Since the entries below must stay intact, return each one exactly.

EXTRACTED DATA Start Marker

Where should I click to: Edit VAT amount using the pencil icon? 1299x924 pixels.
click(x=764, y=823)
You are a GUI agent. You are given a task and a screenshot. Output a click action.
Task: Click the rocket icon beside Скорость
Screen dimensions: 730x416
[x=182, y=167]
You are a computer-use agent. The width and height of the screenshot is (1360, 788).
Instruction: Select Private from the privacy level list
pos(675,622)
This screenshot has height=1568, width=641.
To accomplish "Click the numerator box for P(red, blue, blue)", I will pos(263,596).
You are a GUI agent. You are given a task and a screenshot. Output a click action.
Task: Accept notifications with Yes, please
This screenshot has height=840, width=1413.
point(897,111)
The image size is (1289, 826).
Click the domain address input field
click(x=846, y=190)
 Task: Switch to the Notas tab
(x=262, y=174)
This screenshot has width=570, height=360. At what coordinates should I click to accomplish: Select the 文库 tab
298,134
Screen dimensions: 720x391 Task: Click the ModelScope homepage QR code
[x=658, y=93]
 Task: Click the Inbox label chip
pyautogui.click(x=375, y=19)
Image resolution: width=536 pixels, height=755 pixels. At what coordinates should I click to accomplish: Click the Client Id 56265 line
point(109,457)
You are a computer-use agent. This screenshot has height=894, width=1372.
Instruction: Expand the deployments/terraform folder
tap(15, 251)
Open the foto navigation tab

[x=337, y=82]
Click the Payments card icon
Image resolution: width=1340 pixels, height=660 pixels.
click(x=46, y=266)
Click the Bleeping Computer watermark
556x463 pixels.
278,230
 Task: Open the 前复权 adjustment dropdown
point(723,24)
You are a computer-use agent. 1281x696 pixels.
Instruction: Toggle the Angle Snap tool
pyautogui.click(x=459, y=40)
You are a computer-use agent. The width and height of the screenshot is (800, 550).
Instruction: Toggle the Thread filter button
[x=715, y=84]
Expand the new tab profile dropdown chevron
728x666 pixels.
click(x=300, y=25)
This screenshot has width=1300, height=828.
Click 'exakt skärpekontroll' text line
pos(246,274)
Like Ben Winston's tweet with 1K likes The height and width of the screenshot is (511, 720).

EXTRACTED DATA End Marker

ANSWER FOR THE TASK —
Where should I click to: Edit VAT amount using the pencil icon? 1299x924 pixels.
click(x=764, y=823)
You are a GUI agent. You are given a task and a screenshot. Output a click action.
Task: Click the rocket icon beside Скорость
Screen dimensions: 730x416
[x=182, y=167]
You are a computer-use agent. The width and height of the screenshot is (1360, 788).
Instruction: Select Private from the privacy level list
pos(675,622)
This screenshot has height=1568, width=641.
To accomplish "Click the numerator box for P(red, blue, blue)", I will pos(263,596).
You are a GUI agent. You are given a task and a screenshot. Output a click action.
Task: Accept notifications with Yes, please
This screenshot has height=840, width=1413.
point(897,111)
The image size is (1289, 826).
Click the domain address input field
click(x=846, y=190)
 Task: Switch to the Notas tab
(x=262, y=174)
This screenshot has width=570, height=360. At what coordinates should I click to accomplish: Select the 文库 tab
298,134
Screen dimensions: 720x391 Task: Click the ModelScope homepage QR code
[x=658, y=93]
 Task: Click the Inbox label chip
pyautogui.click(x=375, y=19)
Image resolution: width=536 pixels, height=755 pixels. At what coordinates should I click to accomplish: Click the Client Id 56265 line
point(109,457)
You are a computer-use agent. This screenshot has height=894, width=1372.
Instruction: Expand the deployments/terraform folder
tap(15, 251)
Open the foto navigation tab

[x=337, y=82]
Click the Payments card icon
Image resolution: width=1340 pixels, height=660 pixels.
click(x=46, y=266)
Click the Bleeping Computer watermark
556x463 pixels.
278,230
 Task: Open the 前复权 adjustment dropdown
point(723,24)
You are a computer-use agent. 1281x696 pixels.
Instruction: Toggle the Angle Snap tool
pyautogui.click(x=459, y=40)
You are a computer-use agent. The width and height of the screenshot is (800, 550).
Instruction: Toggle the Thread filter button
[x=715, y=84]
Expand the new tab profile dropdown chevron
728x666 pixels.
click(x=300, y=25)
This screenshot has width=1300, height=828.
Click 'exakt skärpekontroll' text line
pos(246,274)
Like Ben Winston's tweet with 1K likes The height and width of the screenshot is (511, 720).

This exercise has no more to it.